Value-at-risk (VaR) is a popular risk measure used in financial institutions to measure the risk in their portfolios. It measures the minimum loss within an interval period at a given probability (e.g. 1% or 5% being the commonly used figure). For example, if a portfolio has a one-week, 5% value-at-risk of USD 4 million, then there is a 5% probability that the portfolio would lose more than USD 4 million with a 1-week period (i.e. 1 week out of 20).
There are three approaches to estimate VaR:
- Historical VaR
- Parametric VaR
- Monte Carlo VaR (not discussed in this article)
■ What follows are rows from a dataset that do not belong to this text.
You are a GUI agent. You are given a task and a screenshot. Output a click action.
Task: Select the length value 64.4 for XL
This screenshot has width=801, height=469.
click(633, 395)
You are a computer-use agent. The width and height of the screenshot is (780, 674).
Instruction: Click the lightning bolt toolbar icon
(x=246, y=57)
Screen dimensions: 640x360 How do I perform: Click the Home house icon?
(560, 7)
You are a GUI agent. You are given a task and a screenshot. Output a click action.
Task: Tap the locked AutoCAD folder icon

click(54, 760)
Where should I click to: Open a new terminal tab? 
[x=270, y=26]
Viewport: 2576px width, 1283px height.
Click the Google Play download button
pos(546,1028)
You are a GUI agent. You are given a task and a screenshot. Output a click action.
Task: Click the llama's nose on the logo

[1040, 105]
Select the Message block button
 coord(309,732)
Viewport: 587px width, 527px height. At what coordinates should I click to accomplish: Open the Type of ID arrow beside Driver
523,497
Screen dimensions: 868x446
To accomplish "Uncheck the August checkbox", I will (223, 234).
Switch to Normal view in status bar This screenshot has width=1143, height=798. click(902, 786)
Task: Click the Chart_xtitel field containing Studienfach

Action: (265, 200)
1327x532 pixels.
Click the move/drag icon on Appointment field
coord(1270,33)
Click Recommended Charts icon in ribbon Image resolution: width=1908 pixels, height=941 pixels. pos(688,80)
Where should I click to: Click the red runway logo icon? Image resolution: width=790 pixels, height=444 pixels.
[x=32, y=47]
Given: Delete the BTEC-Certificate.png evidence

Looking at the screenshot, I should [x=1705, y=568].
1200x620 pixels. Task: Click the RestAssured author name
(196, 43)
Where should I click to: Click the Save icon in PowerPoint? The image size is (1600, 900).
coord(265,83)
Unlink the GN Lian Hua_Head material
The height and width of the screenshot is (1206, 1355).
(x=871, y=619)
Then, the concept of Conditional Value-at-Risk (CVaR) was developed to measure the average loss if the VaR is exceeded. CVaR is also called expected shortfall or expected tail loss.
Using Netflix’s historical price data, I will illustrate the estimation of historical, parametric (Gaussian), and Cornish-Fisher VaR and CVaR in Excel.
Historical VaR and CVaR
The historical VaR method uses a large quantity of historical data to estimate VaR. It makes minimal assumptions about the return distribution.
Parametric VaR and CVaR (Gaussian)
For this method, we have to assume a statistical distribution for the returns of the stock. Typically, we will assume a Gaussian or Normal distribution (which I will use in the video).
Modified VaR and CVaR (Cornish-Fisher expansion)
The Cornish-Fisher expansion is useful when the return distribution is non-normal. The formula builds in the sample skewness and excess kurtosis to estimate extreme quantiles.